* **Source passage**
Start of Block

For most large companies, digital general meetings are basically a possibility. Their challenges can be mastered with FOM software.
An Editorial of the FOM Magazine
Digital AGMs have evolved from a stopgap solution during the Corona crisis to a serious alternative. More and more companies are opting for the digital or hybrid option even after the pandemic.
The legal basis for this was provided by a special regulation for digital general meetings introduced in the wake of the COVID pandemic. As this regulation expired at the end of August 2022, the Bundestag passed a law in July making the online variant a legitimate permanent option.
This means that Germany's 14,000 stock corporations will continue to have a choice between face-to-face, hybrid and fully digital meetings. The new regulation is also to be extended to the general meetings of cooperatives.
But what do the companies actually say about it?
53 percent consider digital general meetings
In a study, communications consultancy Edelman Smithfield and law firm Taylor Wessing, which specializes in business law, surveyed 82 listed German companies regarding the new opportunities. The results were mixed:
- 53 percent of the groups are considering a virtual AGM in principle in the future.
- 6 percent say a virtual AGM would not be an option for their company.
- 47 percent have reservations about the digital-only option.
- 75 percent want to choose between digital or face-to-face events based on the situation.
- 50 percent would like to wait for a "best practice" to be established before making a decision.
Concerns about digital general meetings
On average, the Digital Shareholders' Meeting Act is rated 5.25 on a scale of 1 to 10 (very good). Respondents expressed the following concerns in particular:
- Technical risks: The main issues mentioned here were fluctuating Internet stability and the operation of the digital tools by individual participants. Above all, respondents were concerned that older participants might be overwhelmed by the tools.
- Effort: The organizational effort of hybrid assemblies is perceived as disproportionately high.
- Legal certainty: Despite the new law, some respondents expressed concerns about legal certainty.
Technology test for digital general meetings
In the run-up to a digital AGM, a technology test is usually carried out, whereby on the one hand the setup is tested on site, but also the participants can test the connection to their end devices.
Such a tech test was specifically requested by 45.5 percent of respondents, according to the Edelman and Taylor Wessing study.
All participants receive a secure link and instructions on how to use the tool in advance. The explanations are kept simple so that even users with little technical understanding can dial in for the shareholder meeting.

End of Block

* **Source data**
Start of Block

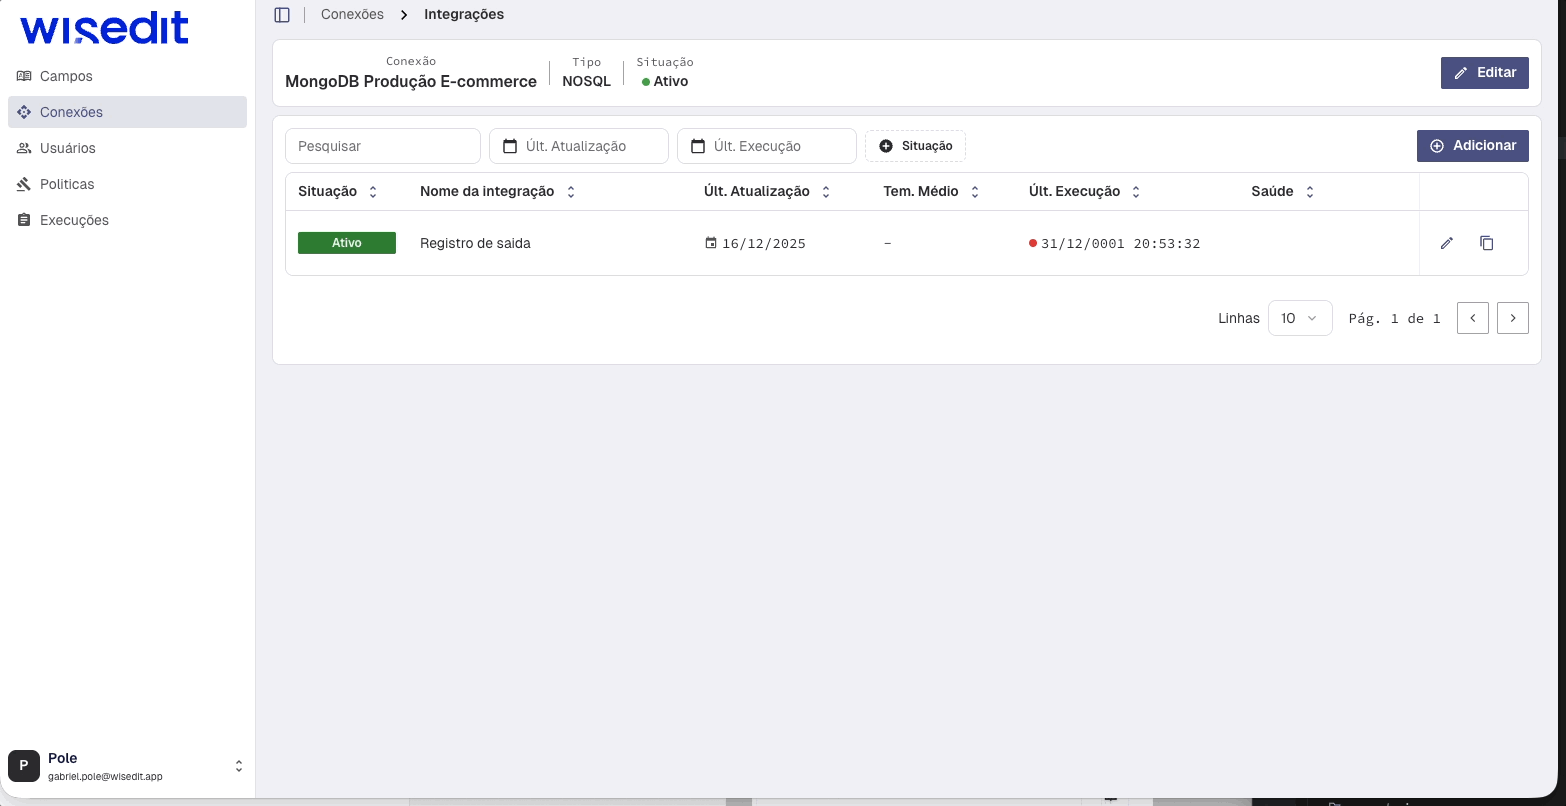Toggle sorting on the Situação column
The image size is (1566, 806).
tap(372, 191)

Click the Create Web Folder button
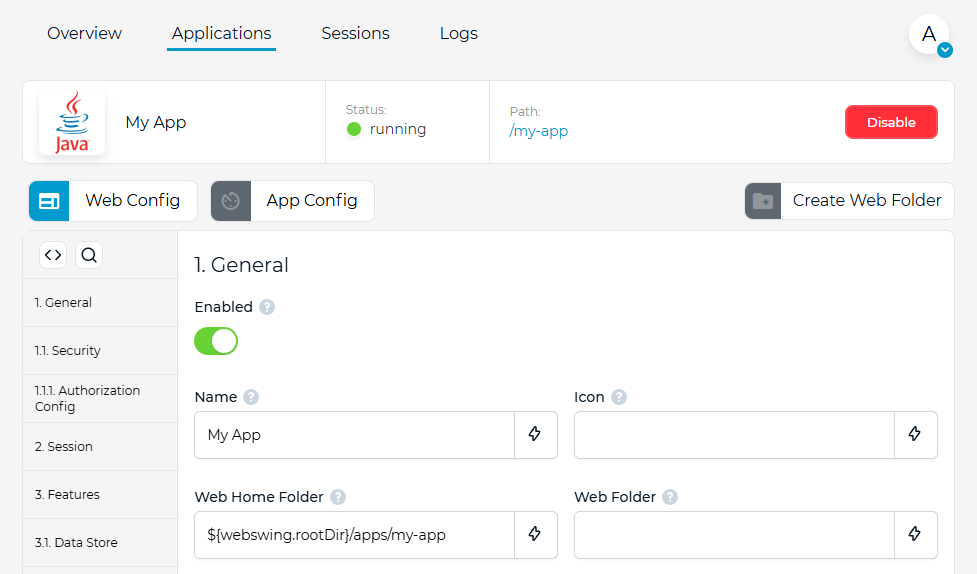(x=849, y=201)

End of Block

* **Explore the material**
1. In the editorial on digital general meetings, why are the instructions sent to participants kept simple? Answer in one to three sentences.
2. Reproduce a passage from the editorial on digital general meetings word for word. Begin at the words "The legal basis", and stop after the words "in the future.".
3. Take the editorial on digital general meetings further, starting right after its last sentence.

* **Outputs by task**
1. They are kept simple so that even users with little technical understanding can dial in for the shareholder meeting.

2.
The legal basis for this was provided by a special regulation for digital general meetings introduced in the wake of the COVID pandemic. As this regulation expired at the end of August 2022, the Bundestag passed a law in July making the online variant a legitimate permanent option.
This means that Germany's 14,000 stock corporations will continue to have a choice between face-to-face, hybrid and fully digital meetings. The new regulation is also to be extended to the general meetings of cooperatives.
But what do the companies actually say about it?
53 percent consider digital general meetings
In a study, communications consultancy Edelman Smithfield and law firm Taylor Wessing, which specializes in business law, surveyed 82 listed German companies regarding the new opportunities. The results were mixed:
- 53 percent of the groups are considering a virtual AGM in principle in the future.

3.
FOM software reduces organizational effort
The effort required for a hybrid AGM is not necessarily higher than for a face-to-face meeting. On the contrary, it is true that a technical setup has to be organized in addition to the face-to-face event. However, the use of these digital tools also simplifies the organization of the face-to-face event.
For example, invitations can be sent out at the touch of a button via a central participant directory, including voting rights. Representation rights can also be managed digitally instead of sending masses of letters or emails back and forth.
If participants and speakers are prevented from attending at short notice due to a traffic jam or illness, they can simply be added digitally.
The use of digital tools can therefore significantly reduce the organizational effort of the face-to-face event - especially if you have already used the technical setup once and can simply reuse it the next time.
Legal certainty of digital general meetings
In terms of legal certainty, the new law has already regulated many details. The legal basis therefore exists. FOM tools are designed to comply with these legal provisions and the rules in the respective articles of incorporation.
For example, FOM software includes legally compliant tools for voting and elections, and produces minutes that comply with the bylaws and prove the presence of participants, including the quality of their Internet connection.
The future of the Annual General Meeting is digital
The survey shows that the digital AGM has come to stay. Only six percent of respondents still rule out the digital variant in principle. The remaining 94 percent have reservations, but no points were listed that could not be solved by appropriate software.
As always, new concepts and technologies must first establish themselves and conquer their teething troubles. But that is only a matter of time. Companies will increasingly take advantage of digital formats. They are more cost-effective, more efficient, faster to organize, and hedge against risks such as being prevented from working due to illness, weather conditions, or traffic jams.
They also help protect the environment and increase shareholder inclusion, as participants can easily connect from all over the world.